Help Understanding the YOLOv5 Architecture

yutrif · February 17, 2022, 1:52pm

hello, I would like to know more about backbone, neck and head in YOLOv5.

as far as I know, the main structure for yolov5 is like

backbone: CSPDarknet
neck: SPPF
Head: PANet

is this structure only applied for YOLOv5 training or the whole method in YOLOv5 ? (including training and detect)

is there any bounding box structure/ method in YOLOv5 detect ?

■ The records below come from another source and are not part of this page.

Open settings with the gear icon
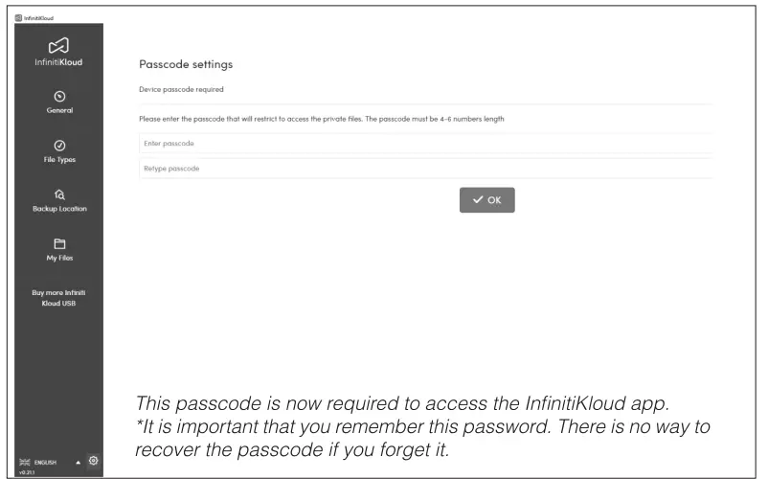 tap(94, 460)
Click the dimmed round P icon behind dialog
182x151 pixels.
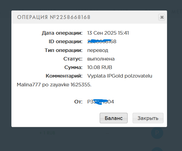[157, 133]
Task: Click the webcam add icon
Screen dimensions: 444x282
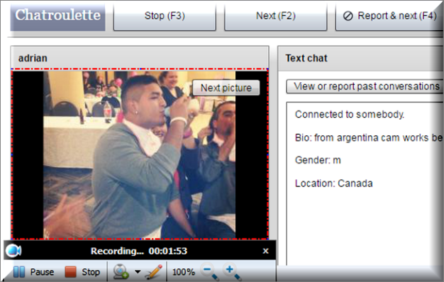Action: coord(121,272)
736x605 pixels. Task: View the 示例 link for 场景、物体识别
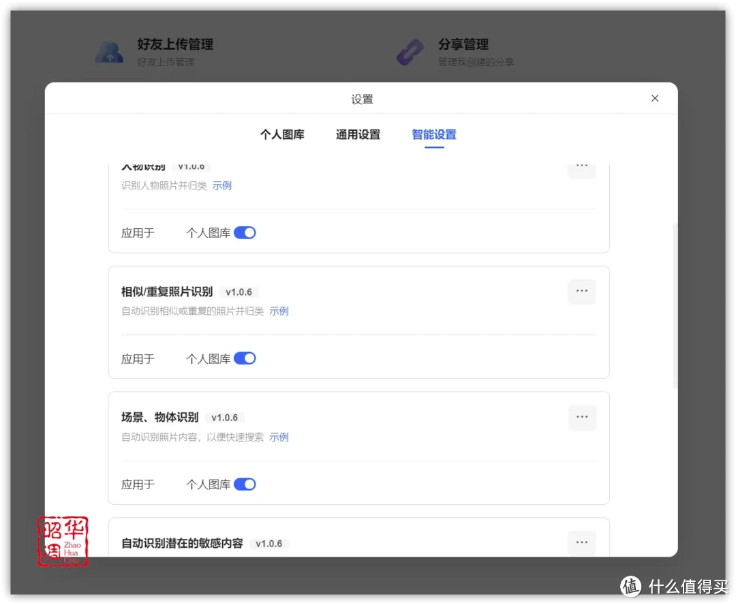point(279,437)

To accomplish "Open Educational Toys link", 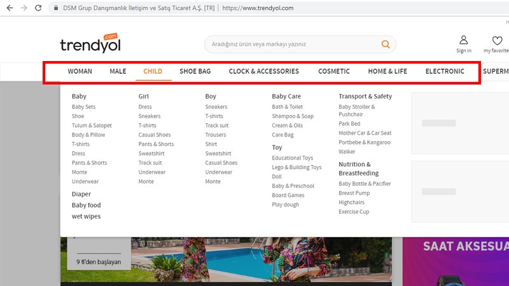I will 292,158.
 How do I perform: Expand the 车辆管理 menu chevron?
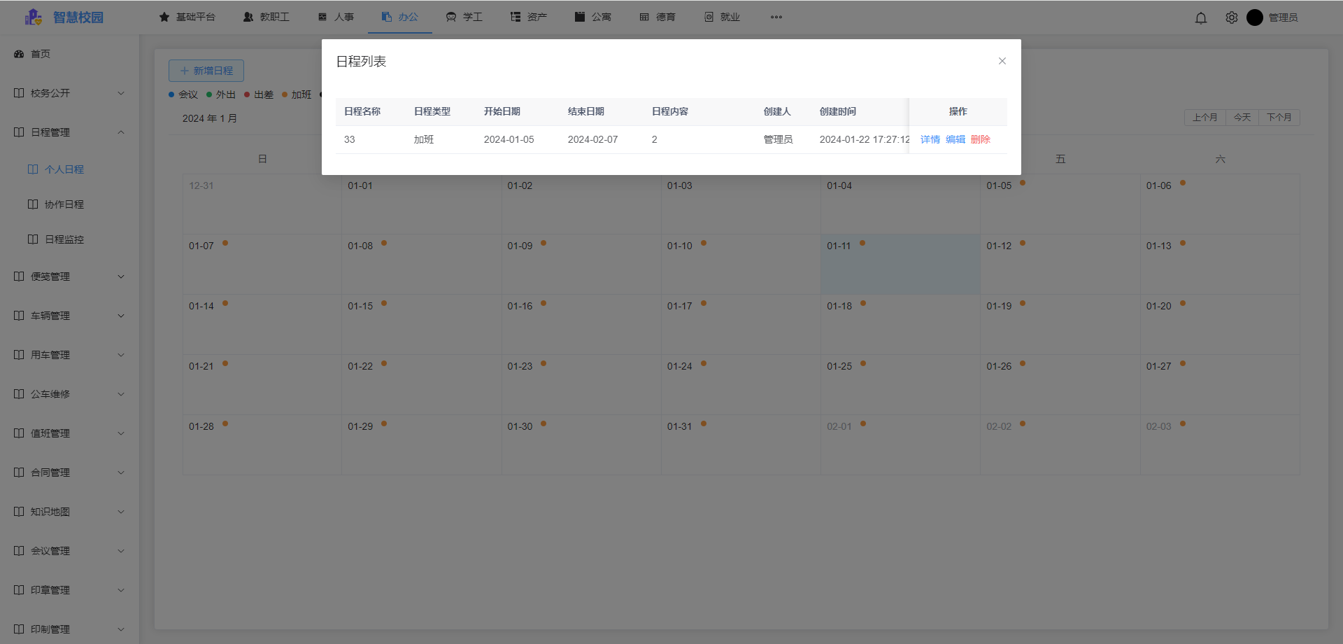click(x=120, y=316)
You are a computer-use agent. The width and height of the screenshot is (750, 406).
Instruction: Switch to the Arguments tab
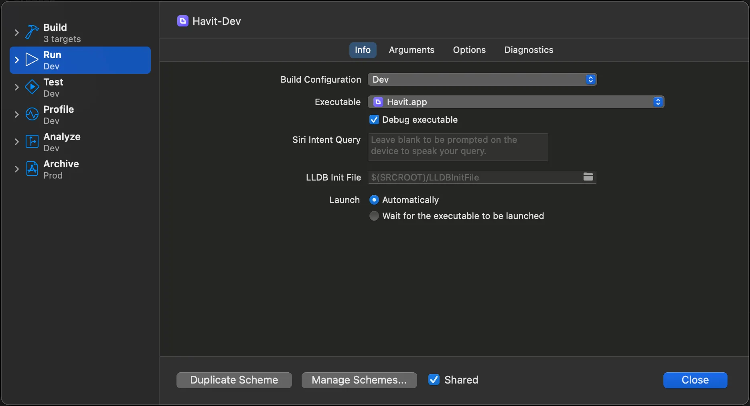coord(411,50)
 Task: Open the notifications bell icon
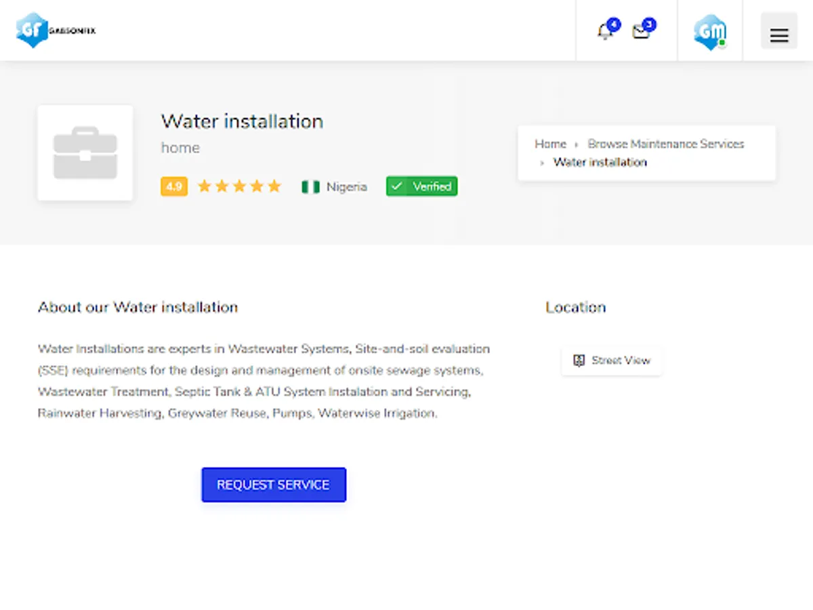(x=605, y=31)
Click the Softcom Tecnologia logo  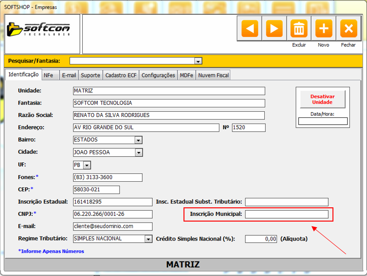43,30
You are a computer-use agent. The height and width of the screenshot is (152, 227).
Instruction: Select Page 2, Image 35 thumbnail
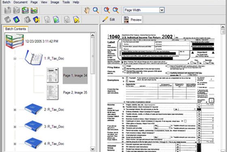pyautogui.click(x=52, y=92)
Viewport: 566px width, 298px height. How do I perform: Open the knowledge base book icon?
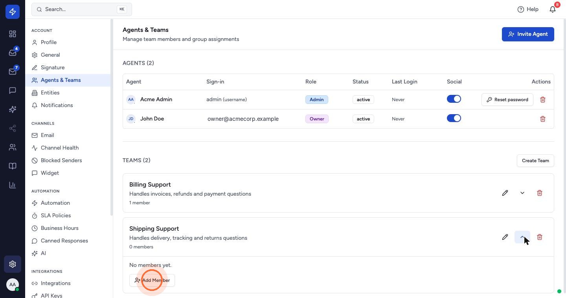13,166
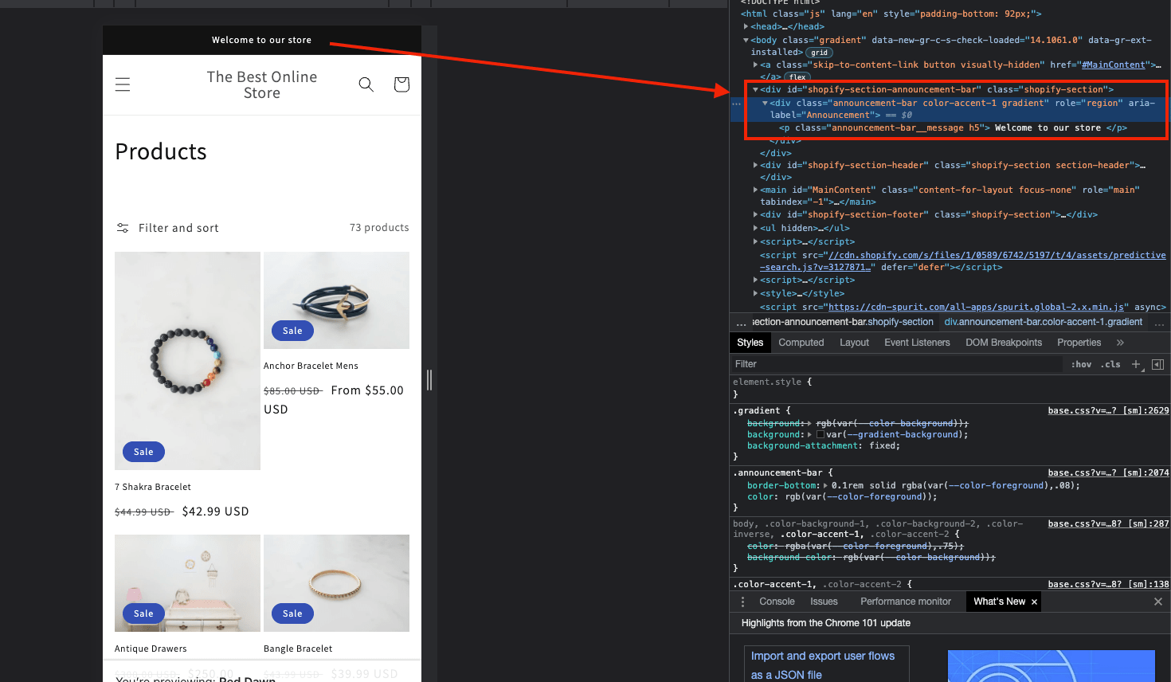Open the shopping cart icon
Viewport: 1171px width, 682px height.
tap(401, 84)
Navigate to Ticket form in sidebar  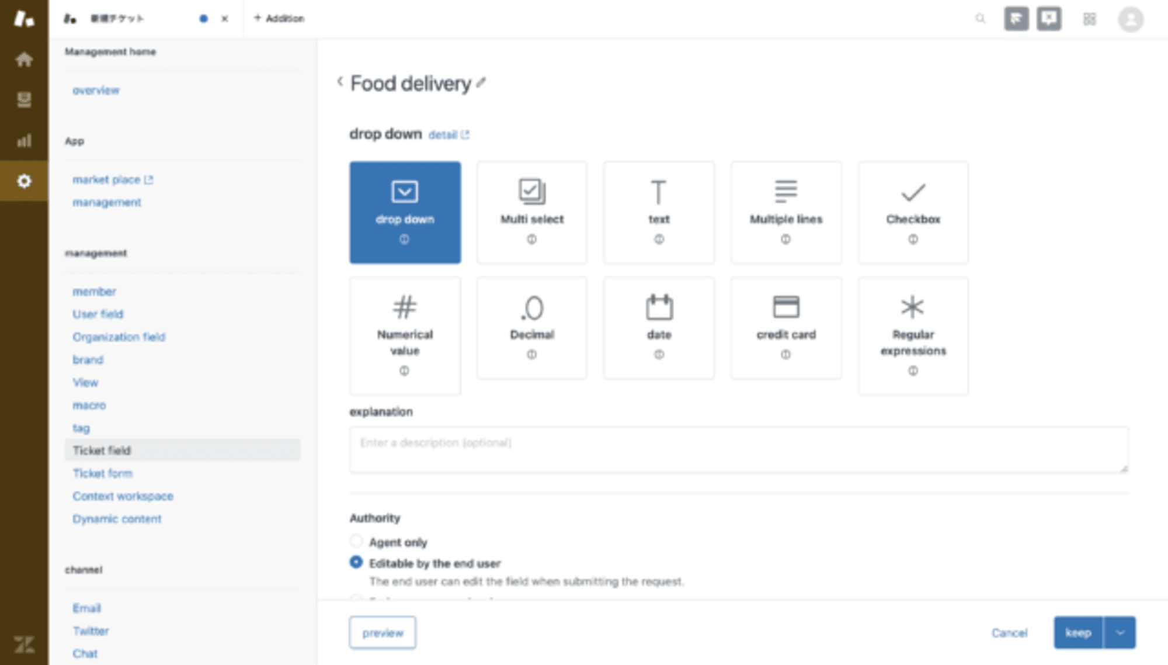(102, 473)
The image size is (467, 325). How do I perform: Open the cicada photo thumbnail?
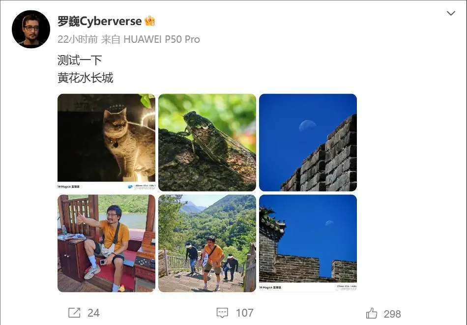[207, 143]
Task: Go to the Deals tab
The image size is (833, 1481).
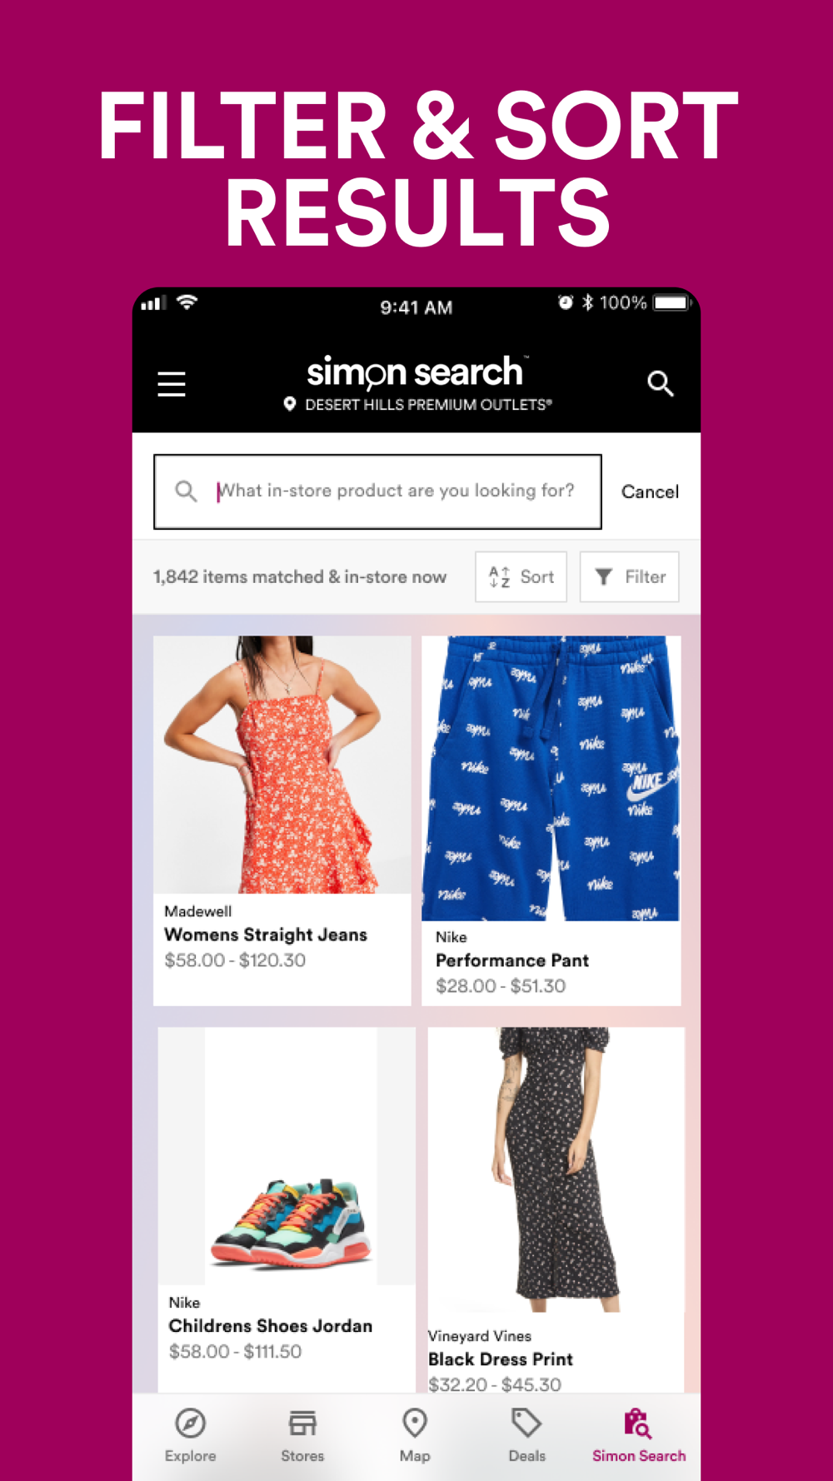Action: point(526,1435)

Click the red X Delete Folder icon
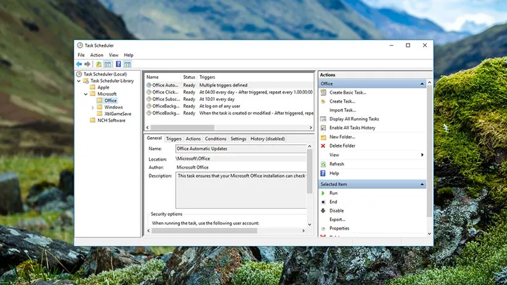[x=323, y=146]
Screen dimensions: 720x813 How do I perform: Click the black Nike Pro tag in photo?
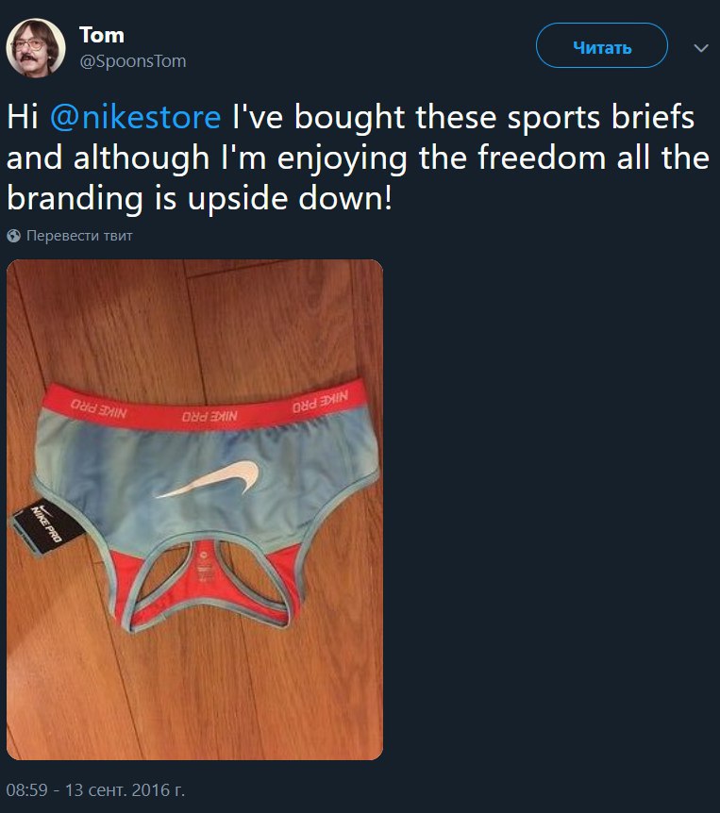click(45, 527)
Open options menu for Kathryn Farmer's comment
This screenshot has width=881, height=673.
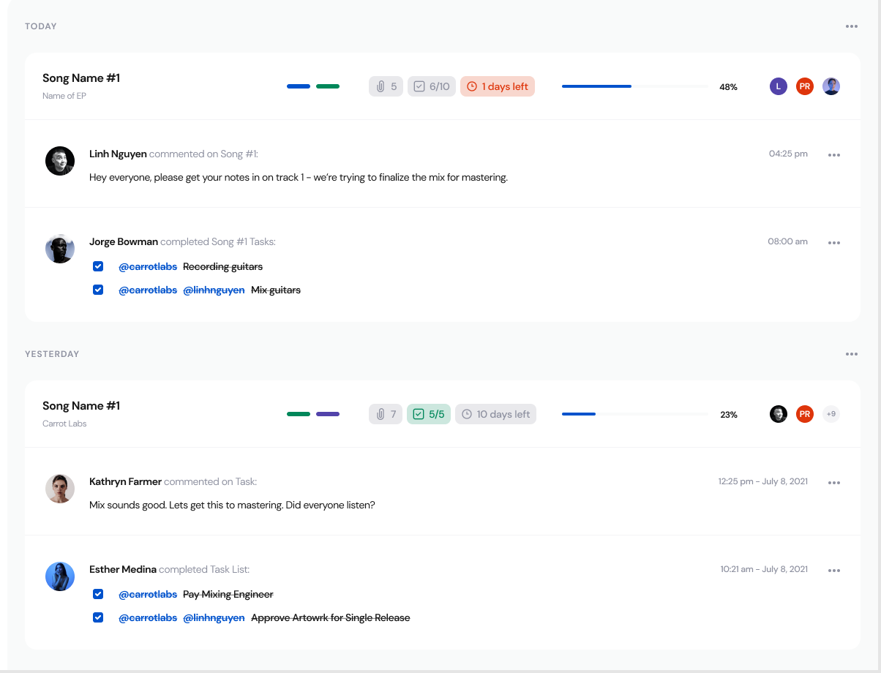pyautogui.click(x=833, y=483)
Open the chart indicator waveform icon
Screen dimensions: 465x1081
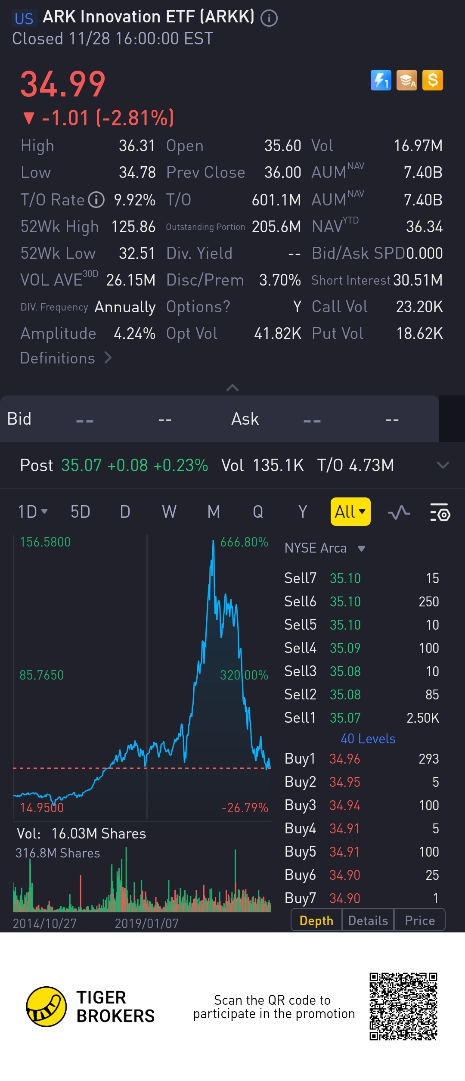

Glenn · February 17, 2022, 3:20pm

Honestly backbone, neck, head etc are just some made up terms that people have applied to AI architectures. There’s no right naming scheme, but in general what most people in the Vision AI space typically refer to as a backbone is the portion of the model that reduces the height and width dimension of an image and stretches the channel dimension. In each YOLOv5 yaml you can see the backbone and head separately indicated, with the model just being backbone + head:

github.com

ultralytics/yolov5/blob/master/models/yolov5s.yaml

# YOLOv5 🚀 by Ultralytics, GPL-3.0 license

# Parameters
nc: 80  # number of classes
depth_multiple: 0.33  # model depth multiple
width_multiple: 0.50  # layer channel multiple
anchors:
  - [10,13, 16,30, 33,23]  # P3/8
  - [30,61, 62,45, 59,119]  # P4/16
  - [116,90, 156,198, 373,326]  # P5/32

# YOLOv5 v6.0 backbone
backbone:
  # [from, number, module, args]
  [[-1, 1, Conv, [64, 6, 2, 2]],  # 0-P1/2
   [-1, 1, Conv, [128, 3, 2]],  # 1-P2/4
   [-1, 3, C3, [128]],
   [-1, 1, Conv, [256, 3, 2]],  # 3-P3/8
   [-1, 6, C3, [256]],
   [-1, 1, Conv, [512, 3, 2]],  # 5-P4/16

This file has been truncated. show original

SPPF is just a module in the backbone. You can find it here:

github.com

ultralytics/yolov5/blob/07221f1591c0ce7544bd5abf343dac2987e1614e/models/common.py#L182-L198

      
        
            class SPPF(nn.Module):
                # Spatial Pyramid Pooling - Fast (SPPF) layer for YOLOv5 by Glenn Jocher
                def __init__(self, c1, c2, k=5):  # equivalent to SPP(k=(5, 9, 13))
                    super().__init__()
                    c_ = c1 // 2  # hidden channels
                    self.cv1 = Conv(c1, c_, 1, 1)
                    self.cv2 = Conv(c_ * 4, c2, 1, 1)
                    self.m = nn.MaxPool2d(kernel_size=k, stride=1, padding=k // 2)
            
            
    def forward(self, x):
                    x = self.cv1(x)
                    with warnings.catch_warnings():
                        warnings.simplefilter('ignore')  # suppress torch 1.9.0 max_pool2d() warning
                        y1 = self.m(x)
                        y2 = self.m(y1)
                        return self.cv2(torch.cat([x, y1, y2, self.m(y2)], 1))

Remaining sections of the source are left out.